UA is recommended for all children within new enuresis. culture should be done if clinical symptoms warranted. More sophisticated testing is not usually necessary.

30
Q

What is a differential diagnosis for enuresis?

A

• benign idiopathic urinary frequency (pollakiuria) a condition of excessive urination, more than 8 to 12 times a day, often as frequent as every 15 to 30 minutes, seen in previously toilet trained children who do not need to avoid at night.

31
Q

What are other causes of enuresis?

A
  • BBD is the most common organic cause
  • Diabetes mellitus
  • Diabetes insipidus
  • Sickle cell disease due to forced fluids leading to increased UOP
  • Chronic renal failure secondary to kidneys inability to concentrate urine
  • Structure anomalies, such as ectopic ureter (constantly leakage is noted) or vesicular vaginal fistula
  • Neurologic abnormalities including neurogenic bladder
  • Hypercalciuria
  • Obstructive uropathy other than that due to BBD
  • Eosinophillic cystitis
  • Vaginitis
  • sleep apnea
  • Pinworms
32
Q

what are the treatment goals for enuresis?

A

Established normal bladder function and prevent both physical and emotional complications

33
Q

What treatments should be done prior to treating nocturnal enuresis?

A

Treatment of daytime urinary dysfunction and Constipation

34
Q

What are the outcomes of treatment for enuresis?

A
  • no response: < 50% decrease in enuresis
  • Partial response: 50% to 99% reduction
  • Complete response: 100% reduction

long term outcomes include:
• relapse: more than one symptom relapse per month
• Continued success: no return of symptoms in six months
• Complete success: no return of symptoms after two years

35
Q

what is the treatment for enuresis?

A
  • urotherapy
  • enuresis alarms: more effective in children with decreased maximal voided volumes, should be first line treatment when conditions such as diabetes, kidney disease, or urogenital malformartions have been ruled out
  • Drug therapy see table. It usually has a high initial success rate but cannot be maintained.
  • Desmopressin has an anti-diuretic effect that is most effective in children with large nocturnal urine production and normal nocturnal bladder capacity. It is available in three forms: nasal spray (not recommended by FDA), oral tablets, or oyophilisate preparation (MELT) (sublingual administration)
  • Avoid high fluid intake with the oral medication, if headache nausea or vomiting occur discontinue medication.
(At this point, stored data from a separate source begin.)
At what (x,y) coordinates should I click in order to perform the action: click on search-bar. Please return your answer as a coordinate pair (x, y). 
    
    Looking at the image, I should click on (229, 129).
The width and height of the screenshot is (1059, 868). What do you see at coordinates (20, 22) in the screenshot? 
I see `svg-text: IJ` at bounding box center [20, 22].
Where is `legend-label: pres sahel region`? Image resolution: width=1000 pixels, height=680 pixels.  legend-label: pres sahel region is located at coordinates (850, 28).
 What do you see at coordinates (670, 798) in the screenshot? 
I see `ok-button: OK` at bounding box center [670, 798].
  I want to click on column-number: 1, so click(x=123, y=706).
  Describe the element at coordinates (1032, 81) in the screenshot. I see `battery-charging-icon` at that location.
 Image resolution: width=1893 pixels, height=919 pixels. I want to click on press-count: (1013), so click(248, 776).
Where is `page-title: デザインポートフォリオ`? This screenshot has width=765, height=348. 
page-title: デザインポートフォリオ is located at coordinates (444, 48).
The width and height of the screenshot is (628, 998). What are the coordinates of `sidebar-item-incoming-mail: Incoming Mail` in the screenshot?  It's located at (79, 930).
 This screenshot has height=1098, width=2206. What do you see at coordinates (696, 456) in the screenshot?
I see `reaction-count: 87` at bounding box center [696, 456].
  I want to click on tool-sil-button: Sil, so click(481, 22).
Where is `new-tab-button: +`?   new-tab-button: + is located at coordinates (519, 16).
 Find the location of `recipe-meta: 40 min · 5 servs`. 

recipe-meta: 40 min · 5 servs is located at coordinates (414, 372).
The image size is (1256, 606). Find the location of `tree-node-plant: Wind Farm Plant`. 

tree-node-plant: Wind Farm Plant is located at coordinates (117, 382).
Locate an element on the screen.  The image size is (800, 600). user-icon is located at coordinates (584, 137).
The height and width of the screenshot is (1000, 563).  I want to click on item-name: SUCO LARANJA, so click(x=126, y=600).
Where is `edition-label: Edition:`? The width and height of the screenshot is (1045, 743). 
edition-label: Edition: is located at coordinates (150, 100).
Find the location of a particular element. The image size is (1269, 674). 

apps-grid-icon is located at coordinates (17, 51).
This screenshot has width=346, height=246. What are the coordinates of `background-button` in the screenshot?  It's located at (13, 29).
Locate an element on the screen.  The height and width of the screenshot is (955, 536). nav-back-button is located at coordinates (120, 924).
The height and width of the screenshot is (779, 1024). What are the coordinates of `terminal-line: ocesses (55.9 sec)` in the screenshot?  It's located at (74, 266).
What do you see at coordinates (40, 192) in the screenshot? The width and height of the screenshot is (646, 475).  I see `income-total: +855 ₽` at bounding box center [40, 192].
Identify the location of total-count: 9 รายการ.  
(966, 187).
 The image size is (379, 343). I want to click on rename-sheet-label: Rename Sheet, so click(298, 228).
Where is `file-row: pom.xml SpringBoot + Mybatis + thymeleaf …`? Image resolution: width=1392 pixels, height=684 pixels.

Other drugs not recommended as first line treatment:
  • Anticholinergics, antimuscarinic drugs also used for treatment of overactive bladder) oxybutynin tolterodine and solifenacin, which cause Constipation and complicate the problem.
36
Q

what should you include in education for enuresis?

A

For 3-5yo, a nonjudgmental attitude of “benign neglect” in the face of accidents is the best approach. For older children within enuresis, aggressive long term interventions are appropriate; wetting is a common phenomenon and parents should be reassured that it rarely indicates disease.